### What to do
Reproduce the rows verbatim, beginning with the first row and ending with the row that contains "[stratos climate heater kits logo] (235, 133)", with both of these rows included.

──────── Supplied records

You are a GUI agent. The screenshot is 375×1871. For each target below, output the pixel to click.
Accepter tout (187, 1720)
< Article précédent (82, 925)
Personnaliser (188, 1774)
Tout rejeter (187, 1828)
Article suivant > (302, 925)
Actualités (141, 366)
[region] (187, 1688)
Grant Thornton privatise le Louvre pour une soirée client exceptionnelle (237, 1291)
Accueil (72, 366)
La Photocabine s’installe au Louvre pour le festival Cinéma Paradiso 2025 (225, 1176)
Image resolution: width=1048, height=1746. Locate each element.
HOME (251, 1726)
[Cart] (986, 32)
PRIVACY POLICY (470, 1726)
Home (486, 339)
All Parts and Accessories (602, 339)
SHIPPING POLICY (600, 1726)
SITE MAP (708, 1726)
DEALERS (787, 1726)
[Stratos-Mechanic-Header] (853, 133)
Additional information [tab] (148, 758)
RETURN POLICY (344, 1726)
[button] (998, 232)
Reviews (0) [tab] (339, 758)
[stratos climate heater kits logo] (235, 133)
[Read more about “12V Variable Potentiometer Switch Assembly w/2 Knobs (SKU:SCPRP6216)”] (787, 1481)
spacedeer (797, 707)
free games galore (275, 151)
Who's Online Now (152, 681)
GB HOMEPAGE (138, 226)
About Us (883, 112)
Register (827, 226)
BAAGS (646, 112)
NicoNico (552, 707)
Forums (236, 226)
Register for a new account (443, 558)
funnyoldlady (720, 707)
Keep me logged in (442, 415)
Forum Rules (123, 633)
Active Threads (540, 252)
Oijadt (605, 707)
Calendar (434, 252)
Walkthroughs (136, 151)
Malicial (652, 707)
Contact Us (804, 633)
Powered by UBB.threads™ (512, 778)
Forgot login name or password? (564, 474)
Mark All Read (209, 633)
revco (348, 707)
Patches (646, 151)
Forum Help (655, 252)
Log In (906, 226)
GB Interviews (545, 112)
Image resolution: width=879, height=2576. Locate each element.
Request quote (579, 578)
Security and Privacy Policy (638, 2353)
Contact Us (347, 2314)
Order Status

────────────────

### Result for this task
You are a GUI agent. The screenshot is 375×1871. For each target below, output the pixel to click.
Accepter tout (187, 1720)
< Article précédent (82, 925)
Personnaliser (188, 1774)
Tout rejeter (187, 1828)
Article suivant > (302, 925)
Actualités (141, 366)
[region] (187, 1688)
Grant Thornton privatise le Louvre pour une soirée client exceptionnelle (237, 1291)
Accueil (72, 366)
La Photocabine s’installe au Louvre pour le festival Cinéma Paradiso 2025 (225, 1176)
Image resolution: width=1048, height=1746. Locate each element.
HOME (251, 1726)
[Cart] (986, 32)
PRIVACY POLICY (470, 1726)
Home (486, 339)
All Parts and Accessories (602, 339)
SHIPPING POLICY (600, 1726)
SITE MAP (708, 1726)
DEALERS (787, 1726)
[Stratos-Mechanic-Header] (853, 133)
Additional information [tab] (148, 758)
RETURN POLICY (344, 1726)
[button] (998, 232)
Reviews (0) [tab] (339, 758)
[stratos climate heater kits logo] (235, 133)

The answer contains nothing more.